Exchequer: Treasury of the Receipt: Domesday Book etc
This series contains the oldest of the public records, the two volumes which comprise Domesday Book, which were formerly in the Exchequer Treasury of Receipt.
The larger, Great Domesday, is the digest of the survey ordered by William I at Gloucester at Christmas 1085. Little Domesday is the draft, uncondensed survey for Norfolk, Suffolk, and Essex. Together the two volumes cover the whole of England except for Northumberland and County Durham; parts of Cumberland, Westmorland and Lancashire are also omitted.
Domesday Book is a fiscal inventory noting taxable values; a feudal statement revealing the structure of estates within each county; and a legal record establishing which tenant rightfully held estates.
Other pieces in the series are the chest in which the books are thought to have been kept in the seventeenth and early eighteenth centuries; Tudor and later covers removed during the several re-bindings of the volumes; and a tracing made by Abraham Farley of one of the Surrey folios.
Please note: Digital copies of these records can be downloaded.
The book, known at first as the 'Book of Winchester' after the treasury in which it was originally housed for safe-keeping, had acquired its modern name by the twelfth century. 'Domesday', which may be interpreted as the day of judgment, was a recognition that its evidence was subject to no appeal. Domesday Book is the end-product of a general survey of England ordered at Christmas 1085 by William the Conqueror. Contemporary sources do not explain precisely why he wanted it made, but he clearly felt a pressing need to possess a detailed inventory of the lands and resources of the kingdom which he had acquired by right of conquest nineteen years earlier, in 1066.

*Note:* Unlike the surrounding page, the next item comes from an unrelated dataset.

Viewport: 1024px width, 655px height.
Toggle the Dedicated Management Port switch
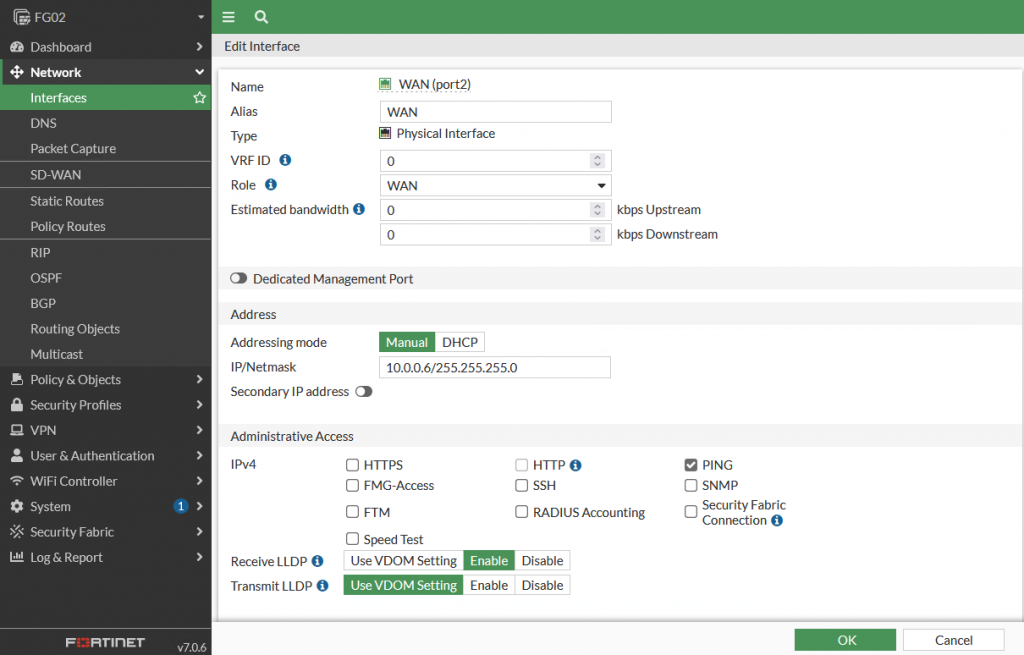tap(238, 279)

The necessary inquiries were carried out by groups of commissioners by means of sworn inquests in the county or hundred courts. The Cambridge returns are particularly important, for they include a list of the questions asked: What is the manor called? Who held it in the time of King Edward? Who holds it now? How many hides? How many ploughs on the demesne? How many men? How many villeins? How many cottars? How many slaves? How many free men? How many socmen? How much wood? How much meadow? How much pasture? How many mills? How many fishponds? How much has been added or taken away? How much, taken together, was it worth and how much now? How much each free man had or has. All this at three dates, to wit, in the time of King Edward and when King William gave it and as it is now. And if it is possible for more to be had than is had.

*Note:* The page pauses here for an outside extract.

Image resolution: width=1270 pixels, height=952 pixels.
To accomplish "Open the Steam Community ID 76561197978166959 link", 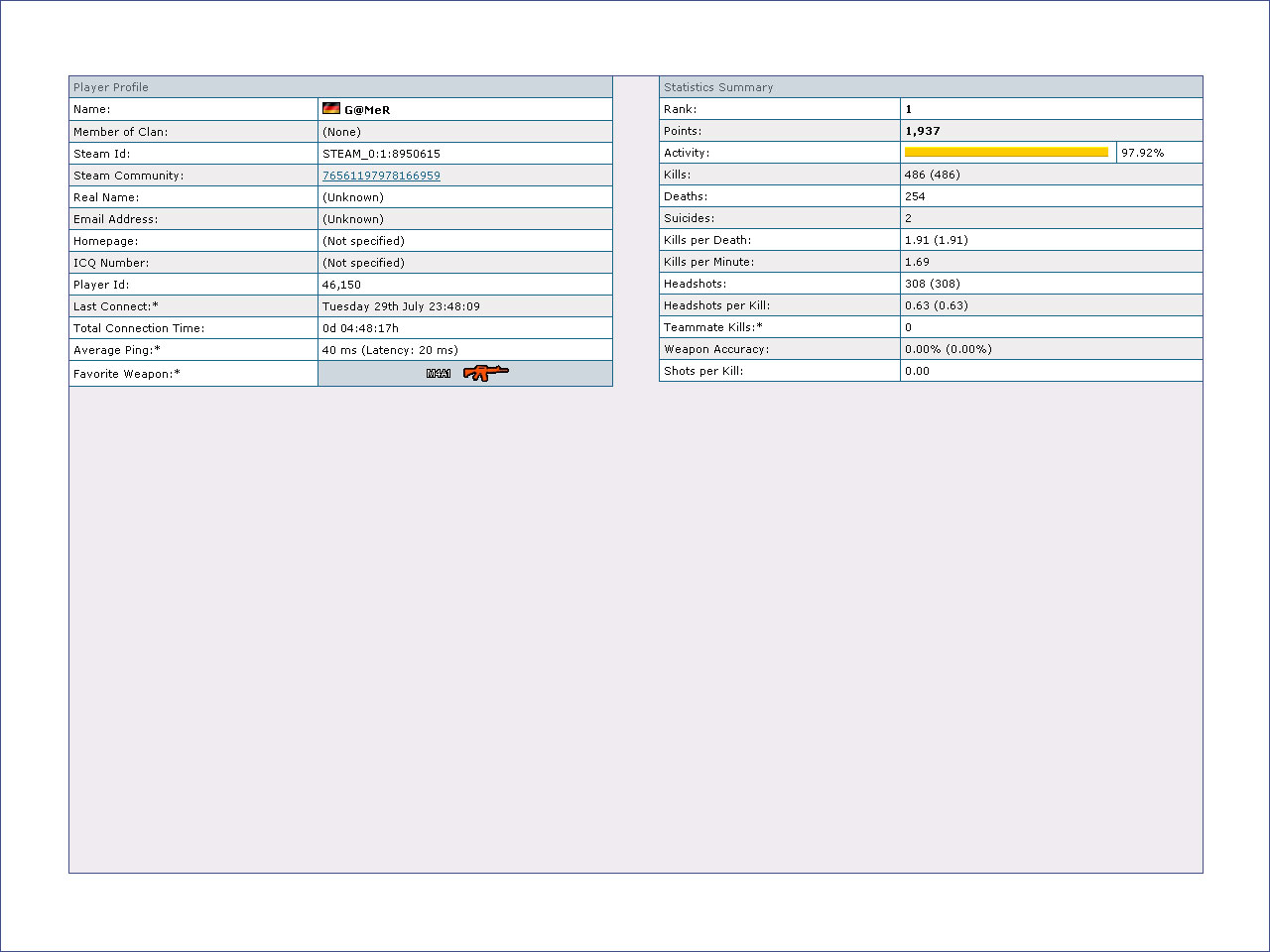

The information obtained was cross-checked and then, after some recasting locally into returns covering circuits - that is, groups of counties - was sent to Winchester, probably during the second half of 1086. There, a single scribe, under the supervision of the anonymous royal official who master-minded the project, was set to work to summarise all the material into its final form, producing the book now known as Great Domesday. His work was halted before his task was complete, possibly because of the death of William in September 1087. At that stage the circuit return covering Essex, Norfolk and Suffolk had yet to be condensed, and this undigested return was separately preserved as part of the final record, forming the volume known as Little Domesday. It has, however, recently been suggested that the book was compiled from the returns of 1086 in the reign of William II, in or after 1089, for reasons different from those for which the survey was originally undertaken.